Medium Volume (500-5,000 pallets/order) pallet programs for oil & gas services buyers.
Get a Price →Medium Volume (500-5,000 pallets/order) in nationwide, United States is foundational infrastructure for any commercial operation moving goods through United States's industrial supply chain. United States Pallets (nationwide customers reach us at our national dispatch line) provides Medium Volume (500-5,000 pallets/order) on a 50-pallet minimum with same-day shipping in our Southeast/Mid-Atlantic core and scheduled weekly delivery to nationwide elsewhere.
Whether you're operating a single nationwide warehouse or a multi-site network across United States, the Medium Volume (500-5,000 pallets/order) requirements are the same: consistent grade, on-time delivery, accurate count, and clean paperwork. United States Pallets built our Medium Volume (500-5,000 pallets/order) program around exactly that profile of customer.
Mid-market pallet supply for growing manufacturers and 3PLs.
Net-30 credit terms standard after the first 1-3 prepaid or COD loads while credit is being established. Submit a credit application with three trade references; approval typically processes within 48 hours. Volume accounts can negotiate net-45 or net-60.

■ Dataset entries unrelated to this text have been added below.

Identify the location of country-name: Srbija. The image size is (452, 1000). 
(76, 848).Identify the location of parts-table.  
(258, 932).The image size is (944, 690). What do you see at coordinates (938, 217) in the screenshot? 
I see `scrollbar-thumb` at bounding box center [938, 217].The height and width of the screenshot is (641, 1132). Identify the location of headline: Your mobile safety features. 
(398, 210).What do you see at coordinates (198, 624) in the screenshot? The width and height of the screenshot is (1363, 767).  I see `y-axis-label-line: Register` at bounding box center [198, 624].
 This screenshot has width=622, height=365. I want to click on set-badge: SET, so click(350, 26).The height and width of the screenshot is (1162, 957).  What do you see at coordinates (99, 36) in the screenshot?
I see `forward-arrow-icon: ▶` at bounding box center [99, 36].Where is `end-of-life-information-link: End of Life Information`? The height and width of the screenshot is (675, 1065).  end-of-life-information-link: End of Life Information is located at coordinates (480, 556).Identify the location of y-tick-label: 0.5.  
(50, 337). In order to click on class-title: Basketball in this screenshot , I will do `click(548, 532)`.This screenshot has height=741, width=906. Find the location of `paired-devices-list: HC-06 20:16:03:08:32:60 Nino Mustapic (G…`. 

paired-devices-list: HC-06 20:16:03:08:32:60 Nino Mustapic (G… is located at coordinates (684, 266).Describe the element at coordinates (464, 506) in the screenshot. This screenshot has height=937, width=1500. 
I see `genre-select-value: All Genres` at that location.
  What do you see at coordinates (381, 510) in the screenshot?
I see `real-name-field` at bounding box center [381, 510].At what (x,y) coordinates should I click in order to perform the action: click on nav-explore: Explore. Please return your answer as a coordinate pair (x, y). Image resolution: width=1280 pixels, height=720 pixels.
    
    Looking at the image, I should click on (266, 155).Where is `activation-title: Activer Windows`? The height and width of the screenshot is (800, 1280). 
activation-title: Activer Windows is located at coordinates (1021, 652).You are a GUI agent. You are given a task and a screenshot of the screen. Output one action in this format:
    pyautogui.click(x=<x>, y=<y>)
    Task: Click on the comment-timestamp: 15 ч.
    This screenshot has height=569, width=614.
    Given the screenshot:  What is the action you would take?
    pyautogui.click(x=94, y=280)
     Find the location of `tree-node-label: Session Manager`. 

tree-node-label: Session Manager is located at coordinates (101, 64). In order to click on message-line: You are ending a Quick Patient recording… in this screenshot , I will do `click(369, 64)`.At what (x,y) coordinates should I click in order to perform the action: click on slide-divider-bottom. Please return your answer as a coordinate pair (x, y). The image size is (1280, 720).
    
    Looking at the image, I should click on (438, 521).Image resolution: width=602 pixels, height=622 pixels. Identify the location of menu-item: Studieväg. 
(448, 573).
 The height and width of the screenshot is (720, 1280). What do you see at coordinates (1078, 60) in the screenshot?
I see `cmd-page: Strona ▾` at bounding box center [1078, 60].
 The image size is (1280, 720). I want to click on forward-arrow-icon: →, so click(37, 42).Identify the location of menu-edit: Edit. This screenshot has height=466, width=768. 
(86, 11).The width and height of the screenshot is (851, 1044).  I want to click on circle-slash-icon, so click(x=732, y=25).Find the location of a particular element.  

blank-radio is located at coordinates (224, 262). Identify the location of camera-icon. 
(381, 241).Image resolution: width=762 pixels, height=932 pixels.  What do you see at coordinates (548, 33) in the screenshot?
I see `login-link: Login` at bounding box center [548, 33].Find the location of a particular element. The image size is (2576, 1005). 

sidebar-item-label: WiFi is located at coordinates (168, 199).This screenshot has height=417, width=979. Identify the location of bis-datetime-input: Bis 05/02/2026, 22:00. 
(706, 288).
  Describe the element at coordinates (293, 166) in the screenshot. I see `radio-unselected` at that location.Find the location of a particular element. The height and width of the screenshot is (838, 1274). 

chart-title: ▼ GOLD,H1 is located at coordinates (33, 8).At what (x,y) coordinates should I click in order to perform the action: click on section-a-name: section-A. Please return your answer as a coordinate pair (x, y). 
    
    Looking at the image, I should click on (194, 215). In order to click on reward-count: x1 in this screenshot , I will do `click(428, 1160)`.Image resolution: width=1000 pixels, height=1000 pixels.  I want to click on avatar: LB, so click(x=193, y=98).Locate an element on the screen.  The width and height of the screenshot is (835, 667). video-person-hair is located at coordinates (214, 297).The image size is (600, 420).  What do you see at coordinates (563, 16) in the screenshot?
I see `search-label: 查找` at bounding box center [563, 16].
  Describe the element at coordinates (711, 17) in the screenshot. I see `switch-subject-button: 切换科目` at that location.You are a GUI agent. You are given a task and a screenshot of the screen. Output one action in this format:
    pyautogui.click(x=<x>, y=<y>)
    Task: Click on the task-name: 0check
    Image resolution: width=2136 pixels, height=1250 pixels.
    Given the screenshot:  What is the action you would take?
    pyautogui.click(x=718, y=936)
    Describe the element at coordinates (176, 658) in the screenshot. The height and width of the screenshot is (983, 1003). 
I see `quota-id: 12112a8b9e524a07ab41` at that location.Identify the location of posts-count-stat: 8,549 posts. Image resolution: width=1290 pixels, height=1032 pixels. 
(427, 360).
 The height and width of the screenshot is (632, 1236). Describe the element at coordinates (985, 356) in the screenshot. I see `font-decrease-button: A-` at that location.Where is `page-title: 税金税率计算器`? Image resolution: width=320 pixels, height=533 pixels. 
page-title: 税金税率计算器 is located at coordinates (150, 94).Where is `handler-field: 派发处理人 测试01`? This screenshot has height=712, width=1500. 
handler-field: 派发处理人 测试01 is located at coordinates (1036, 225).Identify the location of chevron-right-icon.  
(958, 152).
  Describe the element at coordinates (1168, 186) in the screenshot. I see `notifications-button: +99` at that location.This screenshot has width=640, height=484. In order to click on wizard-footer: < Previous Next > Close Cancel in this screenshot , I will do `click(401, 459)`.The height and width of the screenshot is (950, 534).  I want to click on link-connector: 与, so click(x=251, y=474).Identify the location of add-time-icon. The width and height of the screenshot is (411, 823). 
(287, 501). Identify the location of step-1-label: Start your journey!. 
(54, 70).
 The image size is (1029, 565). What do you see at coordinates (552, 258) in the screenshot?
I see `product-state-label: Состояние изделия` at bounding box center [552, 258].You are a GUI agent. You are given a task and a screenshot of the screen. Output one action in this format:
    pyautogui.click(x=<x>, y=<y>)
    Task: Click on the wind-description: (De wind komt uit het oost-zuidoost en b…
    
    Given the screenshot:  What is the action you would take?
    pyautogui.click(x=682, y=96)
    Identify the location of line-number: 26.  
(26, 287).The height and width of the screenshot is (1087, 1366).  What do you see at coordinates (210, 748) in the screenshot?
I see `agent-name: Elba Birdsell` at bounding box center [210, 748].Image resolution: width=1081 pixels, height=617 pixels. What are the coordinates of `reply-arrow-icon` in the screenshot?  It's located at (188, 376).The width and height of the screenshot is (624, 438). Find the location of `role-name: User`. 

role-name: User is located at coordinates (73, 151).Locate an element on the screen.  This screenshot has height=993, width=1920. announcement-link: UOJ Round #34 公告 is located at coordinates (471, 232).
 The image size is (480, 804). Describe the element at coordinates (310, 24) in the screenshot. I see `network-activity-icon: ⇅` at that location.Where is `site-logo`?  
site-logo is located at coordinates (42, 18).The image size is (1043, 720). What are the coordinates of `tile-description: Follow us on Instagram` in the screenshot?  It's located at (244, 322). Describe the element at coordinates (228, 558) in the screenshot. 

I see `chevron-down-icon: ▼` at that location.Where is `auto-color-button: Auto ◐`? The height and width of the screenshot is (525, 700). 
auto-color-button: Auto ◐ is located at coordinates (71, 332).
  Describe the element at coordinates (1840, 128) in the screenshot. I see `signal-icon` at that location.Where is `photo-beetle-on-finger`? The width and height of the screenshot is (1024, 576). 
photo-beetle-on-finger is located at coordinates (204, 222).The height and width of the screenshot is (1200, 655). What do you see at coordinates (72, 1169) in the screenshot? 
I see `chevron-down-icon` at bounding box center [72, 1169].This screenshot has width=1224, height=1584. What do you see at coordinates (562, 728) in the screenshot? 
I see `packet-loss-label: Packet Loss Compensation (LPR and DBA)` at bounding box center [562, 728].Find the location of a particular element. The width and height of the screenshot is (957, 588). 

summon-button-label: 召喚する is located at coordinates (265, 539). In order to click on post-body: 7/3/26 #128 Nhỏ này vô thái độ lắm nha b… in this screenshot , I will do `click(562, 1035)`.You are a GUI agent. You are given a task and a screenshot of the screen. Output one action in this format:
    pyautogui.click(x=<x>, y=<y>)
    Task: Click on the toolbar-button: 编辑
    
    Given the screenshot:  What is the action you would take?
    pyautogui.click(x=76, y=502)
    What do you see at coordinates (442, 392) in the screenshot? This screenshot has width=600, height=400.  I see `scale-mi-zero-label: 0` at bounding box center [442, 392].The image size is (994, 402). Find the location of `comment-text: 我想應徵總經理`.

Yes. We deliver to every commercial address in United States, with same-day shipping standard in our Southeast/Mid-Atlantic core and scheduled weekly delivery elsewhere. nationwide-area accounts are typical - submit a quote with your dock location and we route accordingly.
Yes. We buy back used pallets from nationwide collectors, recyclers, and warehouses - 250-pallet minimum per load, single-size only (no mixed-size loads). Fast ACH payment, typically same-day or net-7 depending on volume. Pickup arranged on standard outbound delivery routes.
Yes. Standing-order programs for nationwide operations running 500+ pallets/week lock in tiered pricing, reserve delivery slots, and run on autopilot in the background. Custom contract terms available for accounts running 2,000+/week.
BOL, packing list, grade certifications standard. Heat-treated loads add IPPC stamps and ISPM-15 documentation. Pharma-grade loads add batch records. Food-grade loads add FSMA Sanitary Transportation Rule certifications. All documentation ships electronically before delivery.
Response under 2 business hours.
Kiln-dried hardwood meets NWPCA Uniform Standard for Wood Pallets; moisture content verified <19% at dispatch, blade-cut deck boards, no visible bark.
Hurricane preparedness regulations in Miami-Dade and Broward counties require commercial pallet inventory to be either secured (banded + tarped) or relocated above 12 feet by June 1 storm-season opening; our staging team manages compliance for recurring customers.
Florida DOACS regulations require ISPM-15 documentation on every export load originating from PortMiami, Port Everglades, JAXPORT, and Port Tampa Bay; we maintain on-call certification staff at all four ports.
Pallet weight: new GMA averages 38-42 lb per unit; recycled Grade A averages 35-39 lb; lighter chemical-industry 40x40 pallets weigh 28-32 lb; freight estimation should use 40 lb/pallet for inbound planning.
Recycled-Grade A pallets meet 48x40 GMA spec with cosmetic wear only; no broken boards, no replaced stringers, all original GMA stamp visible; suitable for primary food-grade and pharmaceutical loads.
Standard delivery scheduling: orders confirmed by 2 PM EST ship same day from the nearest yard; orders after 2 PM ship next-business-day; weekend dispatch available with 24-hour notice for premium accounts.
Marine industry suppliers (Fort Lauderdale, Stuart, Miami) use exterior-rated pallets that resist saltwater corrosion; treated lumber stock available; preferred for boat-component freight to Bahamas and Caribbean.
Delivery freight runs $250-450 per truckload (53-foot) within 75 miles of a yard; longer hauls priced at $2.50-3.50 per loaded mile; flatbed loads premium 10-15%.
Sustainability reports provided quarterly to standing-order customers; documents pallets recycled, lumber diverted from landfill, and CO2-equivalent savings vs new-only sourcing.